- Introduction
- Features
- Technologies Used
- Setup and Installation
- Usage
- How to Contribute
- License
- Contributors
- Acknowledgements
EssayInsight is a web application that provides feedback on essays. It uses a machine learning model to predict the score of an essay and provides feedback on the essay based on the predicted score. The model was trained on a dataset of 1000 essays that were scored by IELTS examiners. The model was trained using TensorFlow and was deployed using Flask. The web application was built using Next.js.
Our web application provides the following features:
- Predicts the score of an essay
- Provides a user-friendly interface for users to submit their essays
The prediction algorithm was inspired by the fact that there was no reliable Open Source model to predict the score writing quality of an essay.

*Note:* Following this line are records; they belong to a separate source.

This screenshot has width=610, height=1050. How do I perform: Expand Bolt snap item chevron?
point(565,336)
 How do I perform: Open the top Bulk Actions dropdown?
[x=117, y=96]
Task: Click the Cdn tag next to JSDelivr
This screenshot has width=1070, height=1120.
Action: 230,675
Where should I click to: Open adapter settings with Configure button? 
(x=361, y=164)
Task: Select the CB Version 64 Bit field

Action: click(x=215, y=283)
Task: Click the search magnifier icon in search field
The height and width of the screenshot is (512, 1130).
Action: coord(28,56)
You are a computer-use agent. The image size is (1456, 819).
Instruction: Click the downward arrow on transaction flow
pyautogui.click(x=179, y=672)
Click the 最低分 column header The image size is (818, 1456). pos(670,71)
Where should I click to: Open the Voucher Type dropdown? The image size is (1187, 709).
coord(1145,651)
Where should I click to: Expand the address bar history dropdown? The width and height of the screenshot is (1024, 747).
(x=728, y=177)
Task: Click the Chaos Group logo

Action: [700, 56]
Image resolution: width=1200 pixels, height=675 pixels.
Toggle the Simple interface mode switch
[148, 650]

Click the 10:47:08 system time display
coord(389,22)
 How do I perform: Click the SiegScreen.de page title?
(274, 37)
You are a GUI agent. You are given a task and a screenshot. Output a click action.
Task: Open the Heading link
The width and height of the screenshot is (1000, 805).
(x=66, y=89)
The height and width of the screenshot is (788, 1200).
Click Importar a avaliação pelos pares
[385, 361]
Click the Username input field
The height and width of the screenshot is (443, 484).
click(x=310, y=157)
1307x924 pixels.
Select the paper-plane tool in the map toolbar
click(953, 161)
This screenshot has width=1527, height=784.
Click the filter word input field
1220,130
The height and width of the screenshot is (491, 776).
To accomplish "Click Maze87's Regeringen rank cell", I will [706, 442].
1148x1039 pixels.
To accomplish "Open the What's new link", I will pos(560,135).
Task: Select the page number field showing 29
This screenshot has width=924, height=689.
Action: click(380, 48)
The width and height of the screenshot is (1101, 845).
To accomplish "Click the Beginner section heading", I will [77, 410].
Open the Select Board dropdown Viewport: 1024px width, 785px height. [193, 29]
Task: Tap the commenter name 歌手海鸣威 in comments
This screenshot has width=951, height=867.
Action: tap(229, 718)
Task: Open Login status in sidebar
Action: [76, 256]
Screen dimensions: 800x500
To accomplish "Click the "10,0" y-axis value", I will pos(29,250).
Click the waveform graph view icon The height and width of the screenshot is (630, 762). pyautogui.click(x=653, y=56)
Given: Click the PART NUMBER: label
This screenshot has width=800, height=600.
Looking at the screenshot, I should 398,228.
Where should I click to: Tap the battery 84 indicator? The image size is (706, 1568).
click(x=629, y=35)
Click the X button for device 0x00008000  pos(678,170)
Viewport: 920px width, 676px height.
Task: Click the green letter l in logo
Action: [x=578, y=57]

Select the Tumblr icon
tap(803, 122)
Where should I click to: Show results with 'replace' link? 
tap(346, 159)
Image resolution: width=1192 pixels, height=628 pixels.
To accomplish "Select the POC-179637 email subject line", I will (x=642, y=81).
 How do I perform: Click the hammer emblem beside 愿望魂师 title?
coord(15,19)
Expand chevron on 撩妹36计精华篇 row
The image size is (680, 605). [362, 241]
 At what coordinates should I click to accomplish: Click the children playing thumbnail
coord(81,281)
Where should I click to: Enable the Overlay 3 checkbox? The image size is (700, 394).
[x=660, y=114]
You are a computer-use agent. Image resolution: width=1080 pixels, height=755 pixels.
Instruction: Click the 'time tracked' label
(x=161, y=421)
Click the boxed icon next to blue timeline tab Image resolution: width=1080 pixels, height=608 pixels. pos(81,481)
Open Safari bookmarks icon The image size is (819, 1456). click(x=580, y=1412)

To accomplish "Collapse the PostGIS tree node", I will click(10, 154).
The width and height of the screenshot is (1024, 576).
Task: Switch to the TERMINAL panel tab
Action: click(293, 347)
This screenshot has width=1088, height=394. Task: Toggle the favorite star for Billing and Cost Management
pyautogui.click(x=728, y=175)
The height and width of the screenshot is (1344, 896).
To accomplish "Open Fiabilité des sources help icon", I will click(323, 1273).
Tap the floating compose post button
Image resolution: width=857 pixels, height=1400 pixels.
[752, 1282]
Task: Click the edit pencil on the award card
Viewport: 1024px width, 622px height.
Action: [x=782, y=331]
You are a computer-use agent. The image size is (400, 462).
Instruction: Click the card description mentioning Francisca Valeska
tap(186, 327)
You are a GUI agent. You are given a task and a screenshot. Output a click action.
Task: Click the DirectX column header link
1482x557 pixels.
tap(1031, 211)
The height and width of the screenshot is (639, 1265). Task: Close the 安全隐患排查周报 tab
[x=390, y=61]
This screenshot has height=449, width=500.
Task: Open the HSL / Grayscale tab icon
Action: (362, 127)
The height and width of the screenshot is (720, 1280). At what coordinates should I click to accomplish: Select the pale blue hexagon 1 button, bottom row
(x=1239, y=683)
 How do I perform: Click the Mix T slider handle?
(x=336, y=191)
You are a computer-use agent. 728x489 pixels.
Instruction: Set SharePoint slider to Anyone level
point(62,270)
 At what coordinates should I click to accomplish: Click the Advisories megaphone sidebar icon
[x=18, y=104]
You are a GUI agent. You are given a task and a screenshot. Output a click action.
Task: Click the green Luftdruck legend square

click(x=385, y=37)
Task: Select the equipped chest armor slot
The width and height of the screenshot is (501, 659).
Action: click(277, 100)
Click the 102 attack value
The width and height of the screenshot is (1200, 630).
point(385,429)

IELTS examiners use a rubric to score essays. The rubric consists of 4 categories: Task Achievement, Coherence and Cohesion, Lexical Resource, and Grammatical Range and Accuracy. Each category is scored on a scale of 0-9. 3/4 of the score is based on the text by itself and that was the reasoning why dataset is suitable for training the model for general use.
The optimal length of an essay if 250 words with a minimum of 150 words and a maximum of 300 words. For the best results, the essay should be between 250-300 words.
Since we created our release using Docker, it is very easy to set up the project locally. You can use the following commands to set up the project locally.
After cloning the repository and changing the working directory, run the following commands:
docker-compose up
Note: to stop the containers, use docker-compose down
or Ctrl+C in the terminal, while the containers are running.
After setting up the project locally, you can access the web application at localhost:3000.
The API can be accessed at localhost:5001/predict. The API can be used to make predictions on essays. The API accepts a POST request with the following JSON body:
{
"essay": "This is a sample essay."
}
The API will return a JSON response with the following format:
{
"prediction": 6.0,
}
Use the following command to make a request to the API:
curl -X POST -H "Content-Type: application/json" -d '{"essay": "This is a sample essay."}' http://localhost:5001/predict
To contribute to this project, follow the steps below:
- Fork this repository.
- Create a branch:
git checkout -b <branch_name>
. - Make your changes and commit them:
git commit -m '<commit_message>'
- Push to the original branch:
git push origin <project_name>/<location>
- Create the pull request.
This project is licensed under the 3-Clause BSD license.
Dataset used for training the model was obtained from Kaggle.